Ben Anderson wrote:
What is it about casting of pointers that is bad? Is it de-referencing
pointers to un-aligned data elements?
Correct.
Generally speaking, if you have to cast a pointer then you must have lied to the
compiler at some point about what the object in question actually is. That's
almost always a bad idea, particularly so when writing portable code. Better to
clearly convey to the compiler what's going on, and let it and the rules of C
work to your advantage.
I don't mean to say that casting of any type in general is good. I am
just trying to get a firm grasp on what the issues are.
If you cast a char* to an int*, then you risk problems on machines where the
alignment restrictions are different for the two data types. x86 doesn't care,
so if your char wasn't word-aligned then when you dereference the casted pointer
to int, nothing bad happens. On ARM, however, you get an exception (*).
* - except on some of the newest ARM cores, apparently. I avoid the problem so
that I don't have to care which core I'm running on!
These kinds of problems can be nasty to test for, because they seem to travel
along with dynamically-allocated data structures, buffers, etc. that are very
sensitive to system state. So you might make several passes over the same code
successfully before the !kaboom! happens. Better to prove the code right by
inspection beforehand, which is only possible if you follow C's rules carefully.

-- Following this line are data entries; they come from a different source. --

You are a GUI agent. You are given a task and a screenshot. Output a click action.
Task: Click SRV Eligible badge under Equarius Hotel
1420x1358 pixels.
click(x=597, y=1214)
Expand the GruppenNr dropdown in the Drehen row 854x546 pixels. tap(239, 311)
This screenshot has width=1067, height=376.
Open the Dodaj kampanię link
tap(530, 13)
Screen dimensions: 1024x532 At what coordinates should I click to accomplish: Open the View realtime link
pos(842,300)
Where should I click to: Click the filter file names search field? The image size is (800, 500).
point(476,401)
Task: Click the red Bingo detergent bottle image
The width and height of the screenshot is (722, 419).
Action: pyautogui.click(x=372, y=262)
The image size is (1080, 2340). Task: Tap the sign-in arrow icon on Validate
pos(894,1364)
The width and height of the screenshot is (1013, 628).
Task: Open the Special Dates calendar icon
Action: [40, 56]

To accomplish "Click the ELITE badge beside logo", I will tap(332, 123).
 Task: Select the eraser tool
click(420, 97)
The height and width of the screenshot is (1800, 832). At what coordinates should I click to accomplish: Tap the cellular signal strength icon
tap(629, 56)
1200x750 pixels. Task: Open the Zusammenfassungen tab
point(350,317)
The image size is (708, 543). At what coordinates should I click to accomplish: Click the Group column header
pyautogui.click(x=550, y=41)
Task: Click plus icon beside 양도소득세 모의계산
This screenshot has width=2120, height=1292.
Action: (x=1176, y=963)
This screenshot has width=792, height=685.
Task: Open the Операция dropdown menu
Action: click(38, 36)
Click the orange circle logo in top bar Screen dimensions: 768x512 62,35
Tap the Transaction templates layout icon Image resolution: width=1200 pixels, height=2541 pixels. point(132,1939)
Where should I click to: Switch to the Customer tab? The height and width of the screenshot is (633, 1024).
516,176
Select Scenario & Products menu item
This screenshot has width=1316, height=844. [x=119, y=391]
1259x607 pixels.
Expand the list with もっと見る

I looked through some of Dan Saks articles and in one he does mention
caution against casting of pointers but no real details.
I still having hard time finding this info via google. So if anyone
knows of some site that goes through the alignment/pointer issue with
possibly some examples let me know. It would be much appreciated.
Just don't cast pointers, and you should be fine. Here's a bad one I see from
time to time:
int i;
char *ibuf = (char*)&i;
char a, b, c, d;
/* break apart i into its four bytes */
a = ibuf[0];
b = ibuf[1];
c = ibuf[2];
d = ibuf[3];
The values of a, b, c, and d will be different on x86 vs. ARM. Ditto if you go
the opposite way:
char cbuf[sizeof(int)];
int i;
i = cbuf[0];
i = (i << 8) + cbuf[1];
i = (i << 8) + cbuf[2];
i = (i << 8) + cbuf[3];
This code is actually portable if you load up cbuf the right way each time,
regardless of the endianness of the machine (which can be tricky). BUT, you
will still get different values for i if char's are signed on one machine but
unsigned on another. BUT BUT, you won't see the problem until the
most-significant bit of a byte in cbuf is set.
The two above examples aren't casts per-se, but they are definitely
representation transformations of the same type that casts cause. So I lump
them together.
Just watch out for stuff like that. You tend to know when you're in risky
territory, because the code starts to look very much like the above.
b.g.